BACKGROUND: Cathepsin D (CTSD) is an aspartyl proteinase that plays an important role in protein degradation, antigen processing and apoptosis. It has been associated with several pathologies such as cancer, Alzheimer's disease and inflammatory disorders. Its function in lung diseases remains, however, controversial. In the current study, we determined CTSD activity in serum of patients with chronic obstructive pulmonary disease (COPD) and evaluated the correlations between this proteinase and inflammatory and oxidative parameters. We also investigated the impact of a CTSD C224T polymorphism on enzyme activity and clinicopathological parameters.

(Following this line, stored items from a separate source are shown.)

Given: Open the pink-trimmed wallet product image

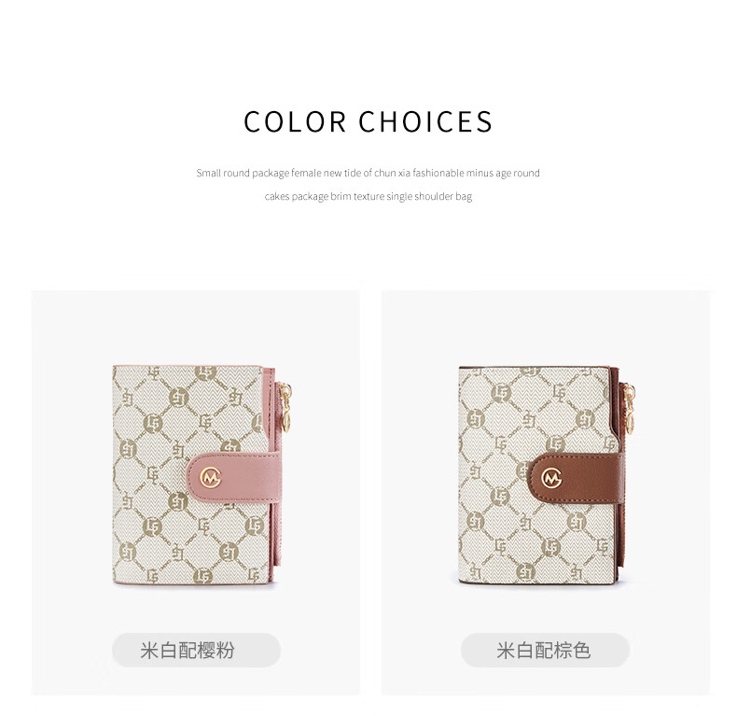Looking at the screenshot, I should (202, 475).
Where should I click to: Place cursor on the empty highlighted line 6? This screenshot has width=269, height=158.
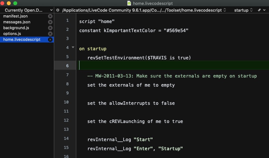pyautogui.click(x=162, y=66)
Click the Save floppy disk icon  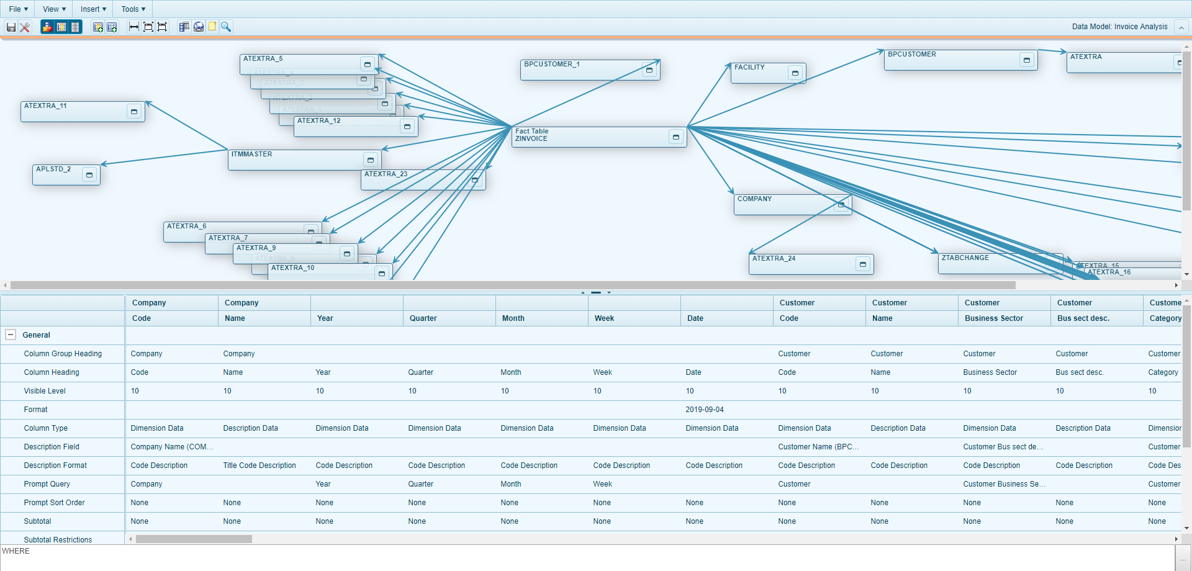coord(11,27)
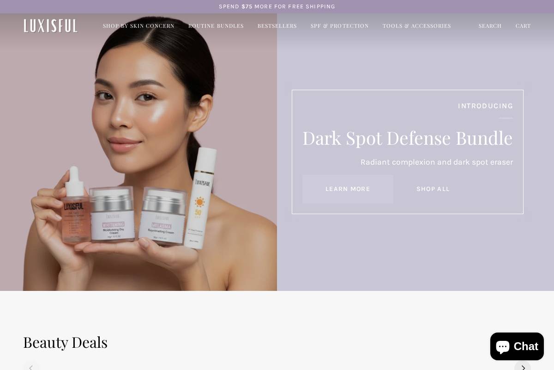The image size is (554, 370).
Task: Open Shop by Skin Concern menu
Action: point(139,26)
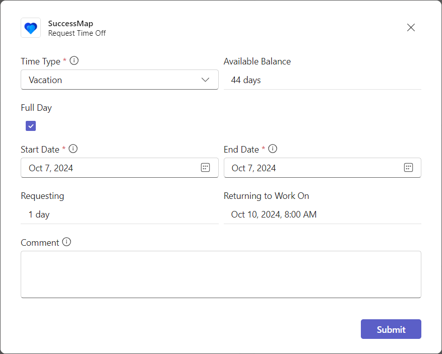
Task: Click the End Date info icon
Action: [x=273, y=149]
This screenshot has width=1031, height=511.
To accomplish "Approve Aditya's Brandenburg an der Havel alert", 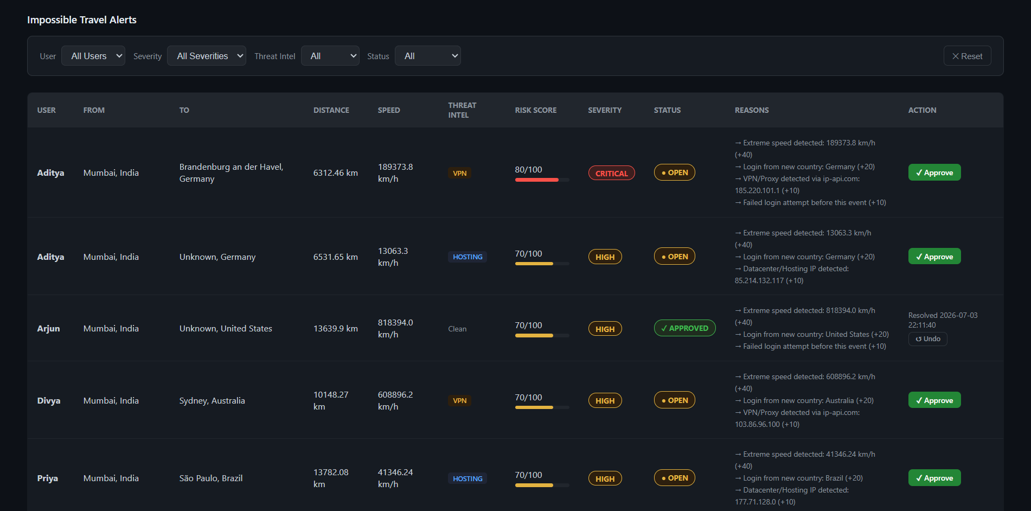I will tap(934, 173).
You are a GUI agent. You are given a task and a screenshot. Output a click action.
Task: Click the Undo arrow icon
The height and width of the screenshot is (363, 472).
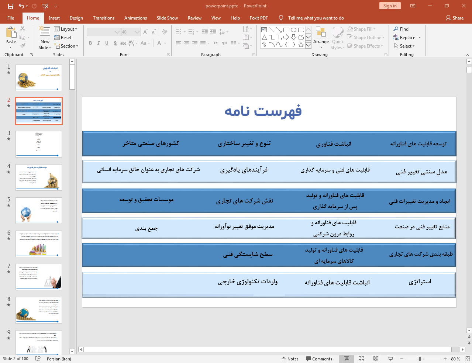21,6
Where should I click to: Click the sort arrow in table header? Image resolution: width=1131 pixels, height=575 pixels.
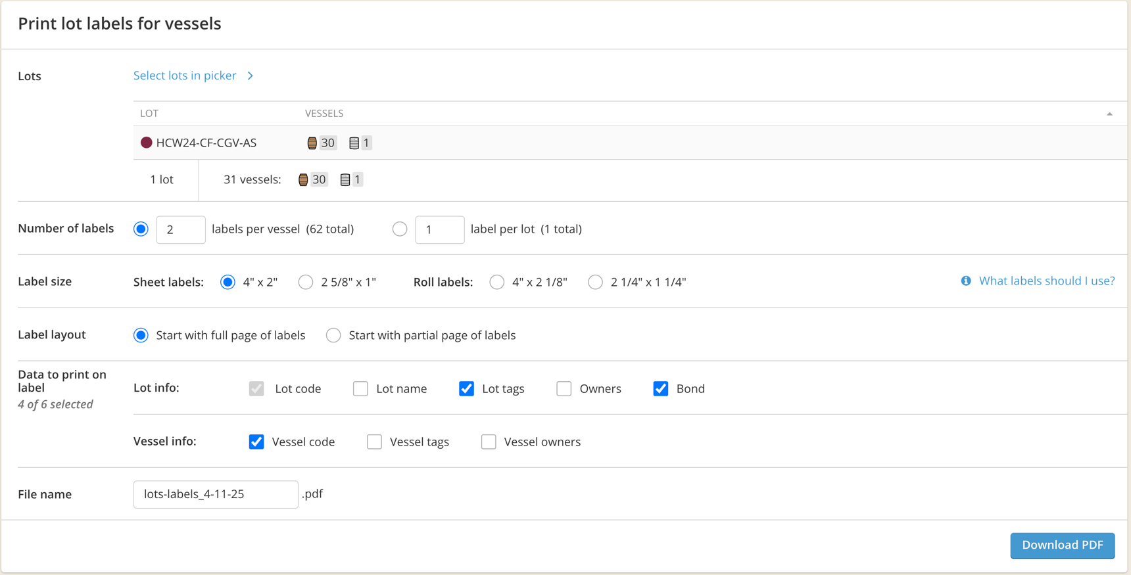click(1109, 114)
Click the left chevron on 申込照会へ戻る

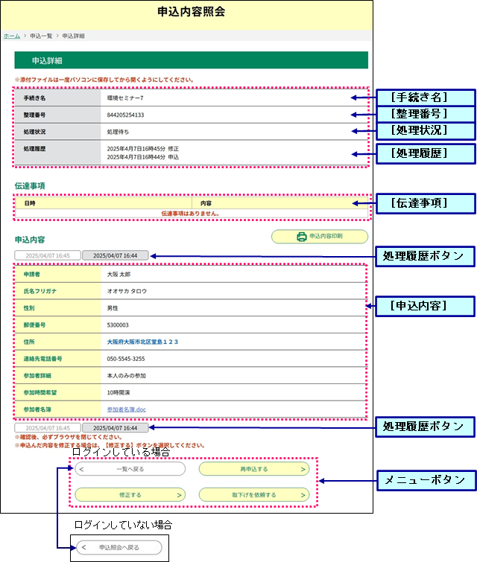click(83, 548)
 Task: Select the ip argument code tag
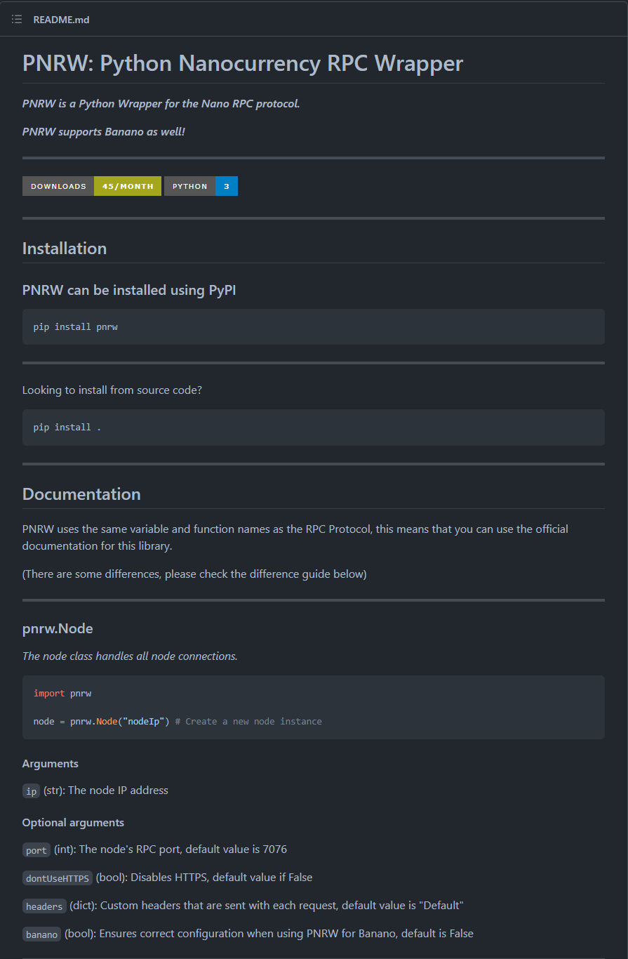click(x=31, y=791)
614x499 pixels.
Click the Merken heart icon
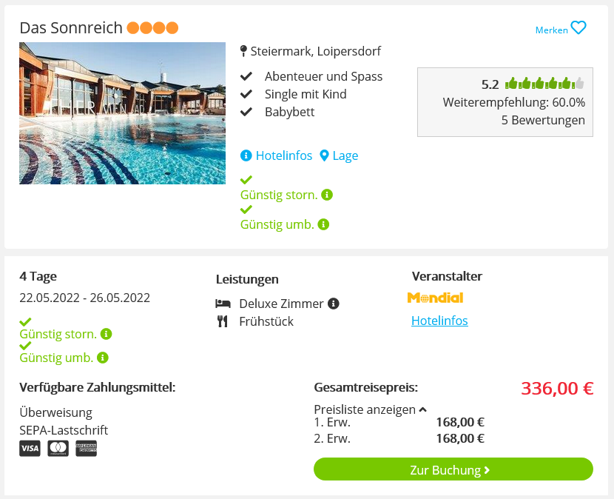(x=578, y=28)
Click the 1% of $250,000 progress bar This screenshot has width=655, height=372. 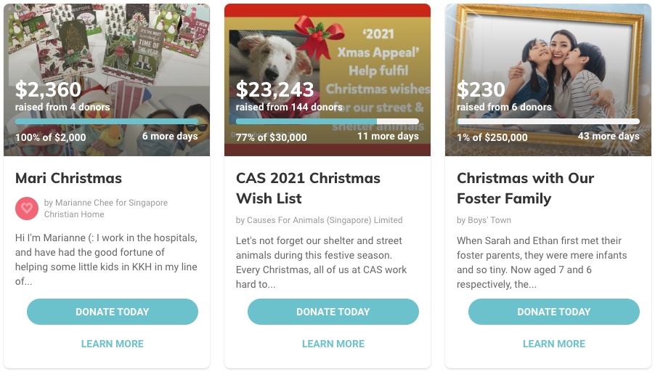pos(548,121)
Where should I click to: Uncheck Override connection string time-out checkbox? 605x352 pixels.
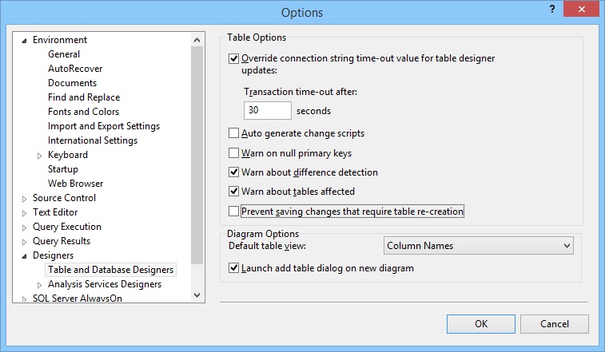coord(233,58)
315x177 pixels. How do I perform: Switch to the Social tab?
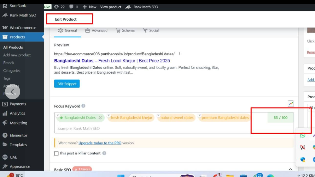[151, 31]
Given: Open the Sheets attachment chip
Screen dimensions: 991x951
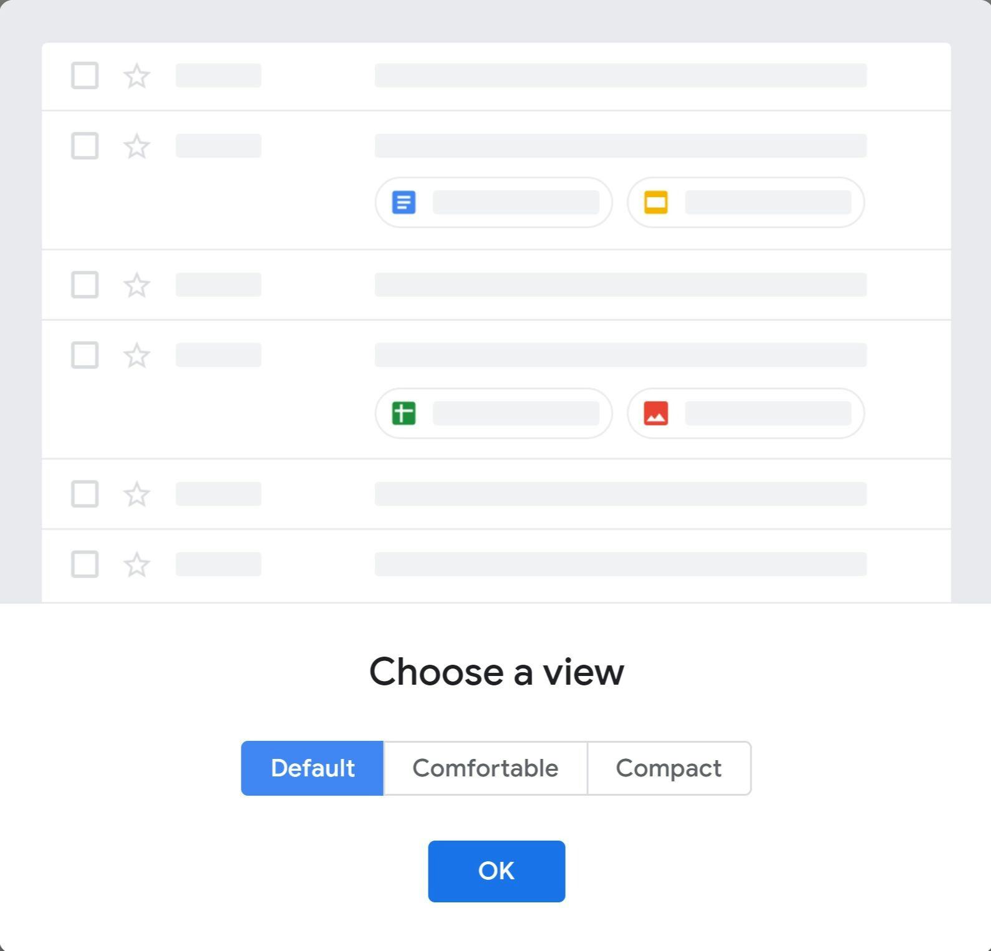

METHODS: Our population included 211 healthy controls and 138 patients with COPD. CTSD activity, MMPs (-1/-7/-12), cytokines (IL-6, TNF-α), malondialdehyde (MDA), nitric oxide and peroxynitrite levels were measured in patients and controls using standard methods. Genotyping of CTSD C224T polymorphism was determined using PCR-RFLP. RESULTS: Our results showed an increased CTSD activity in COPD patients compared to healthy controls (4.87 [3.99-6.07] vs. 3.94 [2.91-5.84], respectively, p < 0.001). COPD smokers presented also a higher CTSD activity when compared to nonsmokers (4.91[3.98-6.18] vs. 4.65[4.16-5.82], respectively, p = 0.01), while no differences were found when subjects were compared according to their GOLD stages. The activity of this proteinase was not dependent on the C224T polymorphism because we did not found any influence of this SNP on proteinase activity among patients and controls. Furthermore, our data provide the first evidence of the interrelationships between CTSD activity and both MMPs and TNF-α levels (MMP-1[r = - 0.4; p = 0.02], MMP-7[r = 0.37; p = 0.04], MMP-12[r = 0.43; p = 0.02], TNF-α [r = 0.89, p = 0.001]) in COPD smokers. There were no correlations, however, between CTSD activity and oxidative stress parameters in controls and patients. CONCLUSION: Our findings suggest that CTSD could be a relevant marker for COPD disease. Alteration of CTSD activity may be related to increased MMPs and TNF-α levels, particularly in COPD smokers.